Well, yes and no. Between them, the four books in the series give Hannibal five murders to solve. But two of those murders are in one book, and three in another. The other books have different puzzles for him to solve, and as I thought of it, none of the cases begin with him actually hired to solve a murder. Lately I’ve begun to wonder if I’m the weirdo for thinking that a story can be a valid mystery without a bloody killing at the center of it. Has our society come so far that it isn’t a mystery without murder?

I blame the girls.

Ler me explain. The first mysteries I ever read were Sherlock Holmes stories. Seen as a body of work one notices that there are rather few grisly killings in the lot. Missing persons, stolen artifacts, lost documents, even stolen identities - Arthur Conan Doyle found a remarkable variety of cases to challenge his consulting detective, but not that many outright murders.
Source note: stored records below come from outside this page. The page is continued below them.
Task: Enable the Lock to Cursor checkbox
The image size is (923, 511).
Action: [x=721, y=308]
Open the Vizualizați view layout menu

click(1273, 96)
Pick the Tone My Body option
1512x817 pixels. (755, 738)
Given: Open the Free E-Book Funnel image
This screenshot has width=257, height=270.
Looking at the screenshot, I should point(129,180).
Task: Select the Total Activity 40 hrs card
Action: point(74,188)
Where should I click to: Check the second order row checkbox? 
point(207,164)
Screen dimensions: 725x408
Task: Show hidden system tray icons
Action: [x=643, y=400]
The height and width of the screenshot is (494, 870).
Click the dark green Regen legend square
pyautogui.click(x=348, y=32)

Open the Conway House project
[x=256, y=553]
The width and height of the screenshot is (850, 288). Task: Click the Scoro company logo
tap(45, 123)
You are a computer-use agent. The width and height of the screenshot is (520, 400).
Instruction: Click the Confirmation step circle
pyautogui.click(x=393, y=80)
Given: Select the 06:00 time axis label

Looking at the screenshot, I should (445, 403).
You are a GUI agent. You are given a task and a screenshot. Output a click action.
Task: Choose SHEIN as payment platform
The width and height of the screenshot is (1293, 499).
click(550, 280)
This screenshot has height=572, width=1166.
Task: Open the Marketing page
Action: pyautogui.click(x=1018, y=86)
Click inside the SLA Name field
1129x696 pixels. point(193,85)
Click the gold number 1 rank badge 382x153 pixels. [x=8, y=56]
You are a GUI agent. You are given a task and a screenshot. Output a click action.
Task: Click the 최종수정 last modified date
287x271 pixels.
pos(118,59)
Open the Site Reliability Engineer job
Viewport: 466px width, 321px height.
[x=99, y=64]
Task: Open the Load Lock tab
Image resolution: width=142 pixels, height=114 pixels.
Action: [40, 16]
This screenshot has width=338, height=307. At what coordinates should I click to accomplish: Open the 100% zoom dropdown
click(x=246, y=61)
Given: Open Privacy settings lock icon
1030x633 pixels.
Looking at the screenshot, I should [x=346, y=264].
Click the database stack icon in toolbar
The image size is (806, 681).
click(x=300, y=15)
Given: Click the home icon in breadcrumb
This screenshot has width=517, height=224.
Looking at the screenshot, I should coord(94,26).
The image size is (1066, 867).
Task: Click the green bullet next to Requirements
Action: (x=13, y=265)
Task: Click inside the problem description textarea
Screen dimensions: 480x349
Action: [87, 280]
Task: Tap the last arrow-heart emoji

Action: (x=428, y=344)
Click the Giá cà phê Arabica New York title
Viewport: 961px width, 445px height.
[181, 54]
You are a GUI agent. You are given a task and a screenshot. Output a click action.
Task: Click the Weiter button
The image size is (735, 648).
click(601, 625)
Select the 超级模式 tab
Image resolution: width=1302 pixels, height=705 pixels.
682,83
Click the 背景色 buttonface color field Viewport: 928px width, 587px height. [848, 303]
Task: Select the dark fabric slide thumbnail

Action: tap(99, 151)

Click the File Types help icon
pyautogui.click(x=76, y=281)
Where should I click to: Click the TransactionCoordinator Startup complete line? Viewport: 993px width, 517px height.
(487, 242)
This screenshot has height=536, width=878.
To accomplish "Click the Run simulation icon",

From there I graduated to what are now called hard-boiled detective stories. Despite their reputations as he-man writers, Ray Chandler, Dash Hammett and even John D. McDonald managed to spin some great tales without making the solving of a murder the focus. Instead they managed a pleasing variety of cases.

You may have started with Nancy Drew’s mysteries. As I understand it, there’s not a lot of gore in those tales, and there’s a total absence of maniac serial killers. But then you probably moved on to the most influential of all mystery authors: Agatha Christie.

Yes, we can credit Edgar Allen Poe for inventing the form and Wilkie Collins for making it work as a novel, but nobody popularized mystery fiction like Dame Agatha. She solidified the format of what we call the traditional mystery, and created most of the conventions of the genre. She invented the locked-room mystery, the dining room interrogation, and the drawing room denouement, Even the term “red herring” is from Ten Little Indians (or is it, And Then There Were None?)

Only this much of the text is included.